Valérie Niquet : Tout d'abord, rappelons que les puissances ne sont pas équivalentes. La puissance chinoise est encore très loin d'approcher la puissance américaine, y compris d'un point de vue militaire –même si la Chine a fait de gros progrès dans le domaine. Les Chinois, depuis plusieurs années, avancent en évitant une implication américaine. Ces derniers, au-delà du pivot, veulent aujourd'hui donner des signaux forts au chinois, pour mettre un point d'arrêt à cette stratégie.

L'expansion chinoise peut difficilement  aller au-delà de la Mer de Chine.

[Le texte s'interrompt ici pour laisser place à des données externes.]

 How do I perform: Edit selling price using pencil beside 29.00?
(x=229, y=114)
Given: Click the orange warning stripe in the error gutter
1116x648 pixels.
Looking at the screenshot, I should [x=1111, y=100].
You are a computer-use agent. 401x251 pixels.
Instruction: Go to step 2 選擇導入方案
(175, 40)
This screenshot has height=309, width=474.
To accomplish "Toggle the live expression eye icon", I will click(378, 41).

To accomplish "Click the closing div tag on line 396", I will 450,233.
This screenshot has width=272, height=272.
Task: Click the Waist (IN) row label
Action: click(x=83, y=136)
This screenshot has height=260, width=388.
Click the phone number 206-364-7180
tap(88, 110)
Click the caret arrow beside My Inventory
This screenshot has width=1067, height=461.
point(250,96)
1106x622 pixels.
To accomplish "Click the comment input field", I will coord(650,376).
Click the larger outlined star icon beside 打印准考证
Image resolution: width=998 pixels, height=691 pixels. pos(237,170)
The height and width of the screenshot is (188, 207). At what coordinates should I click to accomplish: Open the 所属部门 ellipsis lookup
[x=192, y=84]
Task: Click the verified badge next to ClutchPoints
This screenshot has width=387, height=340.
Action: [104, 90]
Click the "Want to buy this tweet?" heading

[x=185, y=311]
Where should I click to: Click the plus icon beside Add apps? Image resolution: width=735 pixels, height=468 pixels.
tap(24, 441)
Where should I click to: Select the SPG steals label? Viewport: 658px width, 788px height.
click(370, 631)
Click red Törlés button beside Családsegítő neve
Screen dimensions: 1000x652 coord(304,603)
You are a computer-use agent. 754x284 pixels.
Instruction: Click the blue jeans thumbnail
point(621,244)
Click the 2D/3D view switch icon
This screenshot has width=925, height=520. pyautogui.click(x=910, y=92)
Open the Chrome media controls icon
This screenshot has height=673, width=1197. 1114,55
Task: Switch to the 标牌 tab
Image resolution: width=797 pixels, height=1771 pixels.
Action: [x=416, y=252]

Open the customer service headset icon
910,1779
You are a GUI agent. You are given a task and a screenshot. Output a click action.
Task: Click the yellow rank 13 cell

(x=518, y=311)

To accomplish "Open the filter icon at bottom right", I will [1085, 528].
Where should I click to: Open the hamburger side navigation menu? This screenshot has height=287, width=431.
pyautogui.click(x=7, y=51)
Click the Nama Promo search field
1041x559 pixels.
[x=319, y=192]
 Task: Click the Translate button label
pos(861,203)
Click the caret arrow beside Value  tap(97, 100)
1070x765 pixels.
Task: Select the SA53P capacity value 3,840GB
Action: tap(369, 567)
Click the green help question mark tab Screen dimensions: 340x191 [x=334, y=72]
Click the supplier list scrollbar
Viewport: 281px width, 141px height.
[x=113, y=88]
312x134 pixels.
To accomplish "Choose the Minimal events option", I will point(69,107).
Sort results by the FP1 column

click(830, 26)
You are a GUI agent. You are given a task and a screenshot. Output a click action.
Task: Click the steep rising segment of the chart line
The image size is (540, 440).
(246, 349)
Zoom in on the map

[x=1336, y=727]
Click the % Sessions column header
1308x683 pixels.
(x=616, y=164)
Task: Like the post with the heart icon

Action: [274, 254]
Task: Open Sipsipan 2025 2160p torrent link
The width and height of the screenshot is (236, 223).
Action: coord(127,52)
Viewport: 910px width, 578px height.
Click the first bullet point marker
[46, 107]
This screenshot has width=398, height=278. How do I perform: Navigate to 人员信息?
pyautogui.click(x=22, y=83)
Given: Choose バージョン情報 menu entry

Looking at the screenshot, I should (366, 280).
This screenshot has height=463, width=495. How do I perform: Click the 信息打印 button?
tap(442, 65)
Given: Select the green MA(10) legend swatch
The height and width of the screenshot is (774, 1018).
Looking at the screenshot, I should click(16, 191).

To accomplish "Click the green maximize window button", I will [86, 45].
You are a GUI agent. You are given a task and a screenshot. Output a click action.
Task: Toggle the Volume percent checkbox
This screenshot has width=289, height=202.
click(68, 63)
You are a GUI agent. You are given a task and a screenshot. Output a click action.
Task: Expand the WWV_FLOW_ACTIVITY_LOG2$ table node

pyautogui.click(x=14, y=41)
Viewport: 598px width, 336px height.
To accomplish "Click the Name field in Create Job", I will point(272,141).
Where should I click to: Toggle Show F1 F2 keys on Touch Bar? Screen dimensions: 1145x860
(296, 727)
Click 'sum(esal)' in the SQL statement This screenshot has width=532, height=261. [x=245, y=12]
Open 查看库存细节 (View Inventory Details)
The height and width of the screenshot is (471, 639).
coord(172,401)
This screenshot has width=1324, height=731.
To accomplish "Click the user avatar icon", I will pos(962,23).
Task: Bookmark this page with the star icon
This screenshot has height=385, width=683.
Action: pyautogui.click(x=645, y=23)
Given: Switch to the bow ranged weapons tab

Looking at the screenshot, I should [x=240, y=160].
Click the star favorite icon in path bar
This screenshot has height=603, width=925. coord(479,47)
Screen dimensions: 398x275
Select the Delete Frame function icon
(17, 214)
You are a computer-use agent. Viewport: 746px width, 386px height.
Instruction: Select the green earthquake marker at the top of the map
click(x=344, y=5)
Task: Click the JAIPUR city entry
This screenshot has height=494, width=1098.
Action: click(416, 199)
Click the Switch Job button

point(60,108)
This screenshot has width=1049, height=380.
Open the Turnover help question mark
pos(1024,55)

Cette expansion est déjà une avancée considérable par rapport aux décennies précédentes,où elle était beaucoup plus concentrée sur son territoire. Si on laisse la Chine développer ses capacités militaires et cette stratégie sans réagir, elle aura en revanche la tentation d'aller plus loin, et de repousser la présence américaine en Asie au-delà des limites du Pacifique Ouest et de la zone orientale du Pacifique. C'est ce que le Président chinois sous entendait quand il expliquait que le Pacifique était assez grand pour deux grandes puissances, avec l'idée du partage du monde entre Pékin et Washington.

Jean-Vincent Brisset : Les îles Spratleys sont entre le Vietnam, les Philippines et la Malaisie, donc très au Sud. Certaines revendications ont même concerné, il y a vingt ans, les îles Natuna, tenues par l’Indonésie, et donc encore plus au Sud. La Chine justifie sa volonté d'expansion des "souvenirs historiques" très difficiles à fonder. Et tant que la Chine pourra aller plus loin, elle essaiera. Il faut aussi comprendre qu’il y a un profond consensus national pour une domination chinoise régionale, un Empire du Milieu rétabli dans sa gloire et entouré de vassaux obéissants. Par contre, le fait de devenir une puissance mondiale dominatrice ne fait sans doute pas rêver tous les Chinois.

Pour l'équilibre, 40% des routes maritimes commerciales passent par la Mer de Chine du Sud. Une partie du commerce mondial dépend de la stabilité dans cette région. Un conflit dans la zone aurait d’abord des répercussions immédiates sur le commerce international et sur les approvisionnements dans beaucoup de domaines où la Chine, usine du monde, est en position de quasi-monopole. Mais il conduirait aussi, dans le plus long terme, à isoler un pays qui est désormais incontournable dans le concert des nations.